Vacaspati: A Diverse Corpus of Bangla Literature
- URL: http://arxiv.org/abs/2307.05083v1
- Date: Tue, 11 Jul 2023 07:32:12 GMT
- Title: Vacaspati: A Diverse Corpus of Bangla Literature
- Authors: Pramit Bhattacharyya, Joydeep Mondal, Subhadip Maji, Arnab
Bhattacharya
- Abstract summary: We build Vacaspati, a diverse corpus of Bangla literature.
It contains more than 11 million sentences and 115 million words.
We also built a word embedding model, Vac-FT, using FastText from Vacaspati as well as trained an Electra model, Vac-BERT, using the corpus.

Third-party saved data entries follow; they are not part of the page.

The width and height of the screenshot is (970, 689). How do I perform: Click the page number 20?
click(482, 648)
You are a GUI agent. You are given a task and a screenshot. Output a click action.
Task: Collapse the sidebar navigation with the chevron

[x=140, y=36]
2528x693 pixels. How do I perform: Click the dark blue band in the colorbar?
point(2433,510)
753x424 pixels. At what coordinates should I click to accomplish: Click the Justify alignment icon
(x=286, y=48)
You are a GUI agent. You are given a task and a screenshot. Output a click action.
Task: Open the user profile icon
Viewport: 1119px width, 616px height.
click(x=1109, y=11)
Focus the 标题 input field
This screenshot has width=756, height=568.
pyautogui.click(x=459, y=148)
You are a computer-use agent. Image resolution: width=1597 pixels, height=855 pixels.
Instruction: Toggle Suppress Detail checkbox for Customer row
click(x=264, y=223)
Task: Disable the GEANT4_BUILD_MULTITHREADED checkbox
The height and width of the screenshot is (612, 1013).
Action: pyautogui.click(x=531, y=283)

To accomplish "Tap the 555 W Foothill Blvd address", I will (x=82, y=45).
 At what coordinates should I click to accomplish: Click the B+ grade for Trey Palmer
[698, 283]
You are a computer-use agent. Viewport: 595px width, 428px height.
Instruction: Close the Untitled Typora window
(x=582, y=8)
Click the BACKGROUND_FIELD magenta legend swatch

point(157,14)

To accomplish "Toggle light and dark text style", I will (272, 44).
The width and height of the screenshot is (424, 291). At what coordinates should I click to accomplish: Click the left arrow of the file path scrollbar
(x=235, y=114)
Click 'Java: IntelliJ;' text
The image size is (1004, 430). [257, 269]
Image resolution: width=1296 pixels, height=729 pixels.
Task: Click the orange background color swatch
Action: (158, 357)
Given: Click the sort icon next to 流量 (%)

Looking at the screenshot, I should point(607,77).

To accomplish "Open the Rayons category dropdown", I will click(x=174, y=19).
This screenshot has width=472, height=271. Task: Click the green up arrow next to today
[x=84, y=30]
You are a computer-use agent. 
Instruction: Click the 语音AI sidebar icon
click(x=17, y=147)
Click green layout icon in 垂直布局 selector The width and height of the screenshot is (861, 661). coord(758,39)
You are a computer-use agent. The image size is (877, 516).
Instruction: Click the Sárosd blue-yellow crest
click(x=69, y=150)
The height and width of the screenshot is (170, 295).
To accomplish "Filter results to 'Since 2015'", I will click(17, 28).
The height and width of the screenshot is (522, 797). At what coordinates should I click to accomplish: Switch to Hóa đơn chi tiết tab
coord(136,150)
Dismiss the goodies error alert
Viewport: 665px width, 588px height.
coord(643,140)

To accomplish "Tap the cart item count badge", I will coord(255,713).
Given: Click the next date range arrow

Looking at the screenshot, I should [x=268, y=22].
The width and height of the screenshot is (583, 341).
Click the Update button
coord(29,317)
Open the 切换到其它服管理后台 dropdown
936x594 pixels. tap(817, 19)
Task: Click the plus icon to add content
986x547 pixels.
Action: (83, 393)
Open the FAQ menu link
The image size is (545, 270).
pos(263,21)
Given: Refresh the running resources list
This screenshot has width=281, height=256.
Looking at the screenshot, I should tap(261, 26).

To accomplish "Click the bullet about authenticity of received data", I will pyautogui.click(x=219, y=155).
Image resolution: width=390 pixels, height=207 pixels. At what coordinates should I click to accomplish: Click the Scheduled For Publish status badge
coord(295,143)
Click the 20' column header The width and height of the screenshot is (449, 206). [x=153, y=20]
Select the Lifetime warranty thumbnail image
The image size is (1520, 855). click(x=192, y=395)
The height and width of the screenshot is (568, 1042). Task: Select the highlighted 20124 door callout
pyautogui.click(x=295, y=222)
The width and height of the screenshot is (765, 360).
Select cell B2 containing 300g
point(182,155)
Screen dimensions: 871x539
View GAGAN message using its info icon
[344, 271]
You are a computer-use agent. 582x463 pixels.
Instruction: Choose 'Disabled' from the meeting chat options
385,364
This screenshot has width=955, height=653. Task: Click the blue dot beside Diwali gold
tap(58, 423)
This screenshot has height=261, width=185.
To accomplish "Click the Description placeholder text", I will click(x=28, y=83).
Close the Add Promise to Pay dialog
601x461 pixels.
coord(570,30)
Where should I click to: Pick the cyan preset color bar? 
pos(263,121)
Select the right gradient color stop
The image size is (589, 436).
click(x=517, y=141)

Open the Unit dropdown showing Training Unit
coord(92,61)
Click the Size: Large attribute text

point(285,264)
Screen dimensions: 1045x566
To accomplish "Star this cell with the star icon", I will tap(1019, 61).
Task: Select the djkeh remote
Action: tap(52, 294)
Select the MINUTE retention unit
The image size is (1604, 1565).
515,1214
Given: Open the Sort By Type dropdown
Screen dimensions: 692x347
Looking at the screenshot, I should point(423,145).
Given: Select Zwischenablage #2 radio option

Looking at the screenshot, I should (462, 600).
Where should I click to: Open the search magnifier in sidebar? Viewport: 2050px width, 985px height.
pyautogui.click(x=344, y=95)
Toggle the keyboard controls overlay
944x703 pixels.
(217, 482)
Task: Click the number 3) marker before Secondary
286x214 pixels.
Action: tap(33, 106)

- Score: 4.555256739812733
- License: http://creativecommons.org/licenses/by/4.0/
- Abstract: Bangla (or Bengali) is the fifth most spoken language globally; yet, the
state-of-the-art NLP in Bangla is lagging for even simple tasks such as
lemmatization, POS tagging, etc. This is partly due to lack of a varied quality
corpus. To alleviate this need, we build Vacaspati, a diverse corpus of Bangla
literature. The literary works are collected from various websites; only those
works that are publicly available without copyright violations or restrictions
are collected. We believe that published literature captures the features of a
language much better than newspapers, blogs or social media posts which tend to
follow only a certain literary pattern and, therefore, miss out on language
variety. Our corpus Vacaspati is varied from multiple aspects, including type
of composition, topic, author, time, space, etc. It contains more than 11
million sentences and 115 million words. We also built a word embedding model,
Vac-FT, using FastText from Vacaspati as well as trained an Electra model,
Vac-BERT, using the corpus. Vac-BERT has far fewer parameters and requires only
a fraction of resources compared to other state-of-the-art transformer models
and yet performs either better or similar on various downstream tasks. On
multiple downstream tasks, Vac-FT outperforms other FastText-based models. We
also demonstrate the efficacy of Vacaspati as a corpus by showing that similar
models built from other corpora are not as effective. The models are available
at https://bangla.iitk.ac.in/.
Related papers
- Skywork: A More Open Bilingual Foundation Model [55.927396986873816]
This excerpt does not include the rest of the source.